‘An abundance of caution’: Removal of city hall menorah prompts outcry

Winnipeg’s mayor says the decision to temporarily take down city hall’s Hanukkah Menorah during a weekend protest of the Israel-Hamas war was made out of an abundance of caution, but one city councillor is condemning the move as being anti-Semitic.

Mayor Scott Gillingham confirmed the city removed the menorah on Friday in anticipation of a pro-Palestinian protest Saturday. A group of protesters marched from city hall through downtown Saturday afternoon.

“It was simply an abundance of caution to avoid any potential conflict that could have happened,” Gillingham said.

“There was a discussion with police, it was the recommendation that we consider bringing it inside to avoid any potential conflict.”

He said the menorah was placed back in front of city hall Saturday evening.

However, the decision to remove the menorah is being fiercely condemned by Coun.
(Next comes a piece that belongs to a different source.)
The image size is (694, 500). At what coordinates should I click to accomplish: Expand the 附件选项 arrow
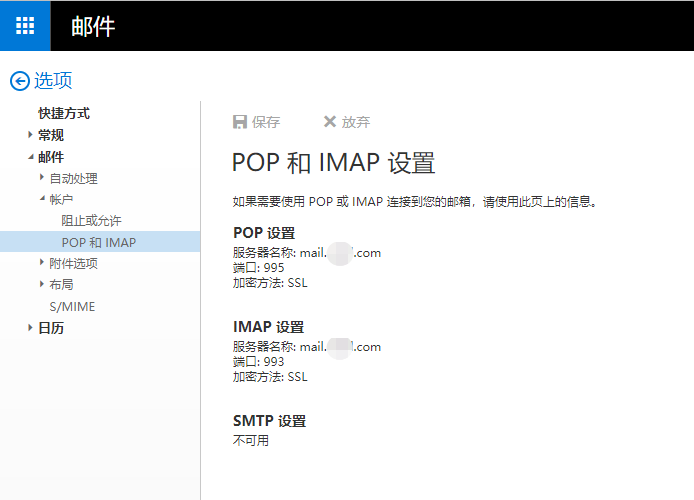coord(42,262)
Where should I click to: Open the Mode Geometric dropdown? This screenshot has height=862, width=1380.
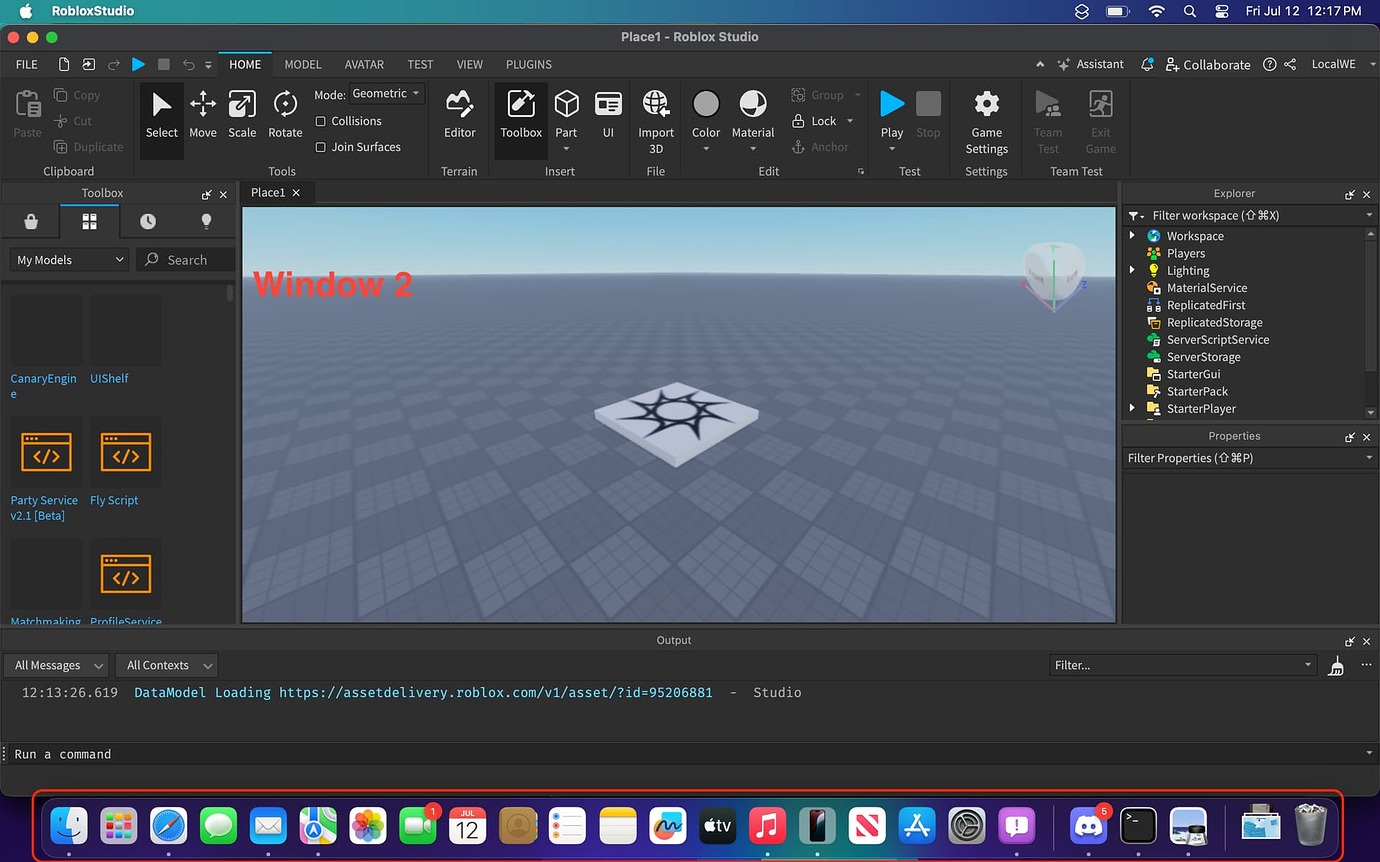coord(386,93)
Sherri Rollins.

“It is anti-Semitic to remove a religious item like the hanukkiah (menorah) for even a period of 24 hours. The hanukkiah is supposed to be a light for eight nights, and one night was missing,” Rollins said.
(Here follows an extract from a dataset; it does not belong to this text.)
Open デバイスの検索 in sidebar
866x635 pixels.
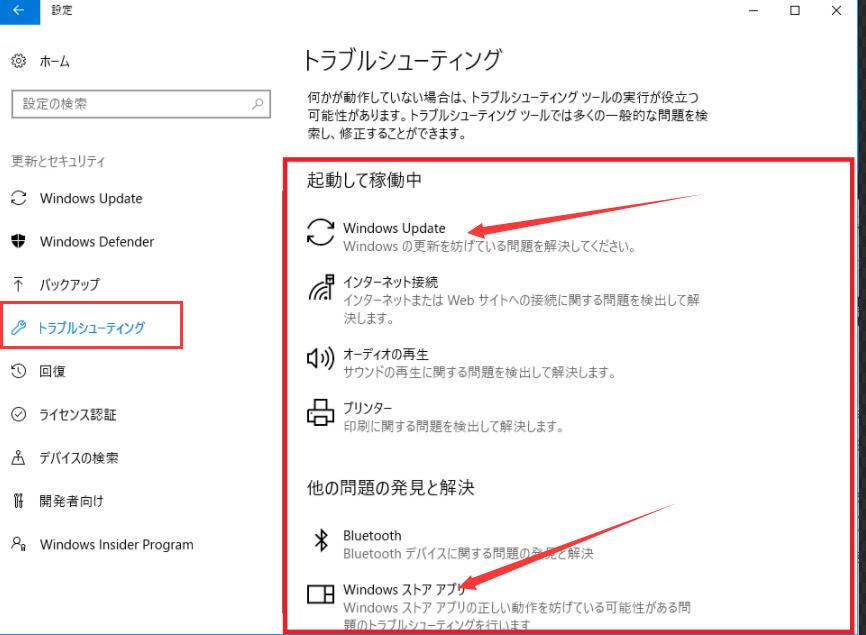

“It is supposed to be a light. And in Winnipeg, that light should be protected, and it should be protected by having it proudly stand as it does every year for years and years in front of City Hall.”

Rollins said there was no discussion with the Jewish community before the menorah was removed. She believes this sends the wrong message – both to members of the Jewish community and to all the peaceful protesters.

“I want to make sure that religious symbols, whatever religion, is displayed proudly in the City of Winnipeg, and that the folks within the City of Winnipeg can display their religious symbols proudly… without a cautionary note,” Rollins said.

Jeff Lieberman, CEO of the Jewish Federation of Winnipeg, told CTV News the mayor called him Monday morning to explain the situation and apologize for not contacting them before the menorah was removed.

“I think if we would have had some discussion with the mayor’s office before, we may have decided to not remove it. But, you know again, they thought they were doing what was best,” he said.

“There wasn’t anything done in malice or in a way that would be construed at all to be anti-Semitic.”

Const. Dani McKinnon with the Winnipeg Police Service’s public information office told CTV News there was no suggestion from police that having the menorah in front of city hall could incite any incident.

McKinnon said police advised the city that, in order to protect property, they may consider temporarily removing the menorah. She confirmed there was no specific threat that prompted this discussion.

Gillingham said the decision to remove the menorah was not intended to offend anyone or not to stand with the Jewish community. He said the city is set to have a menorah lighting at city hall on Tuesday.

The final day of Hanukkah is on Dec. 15.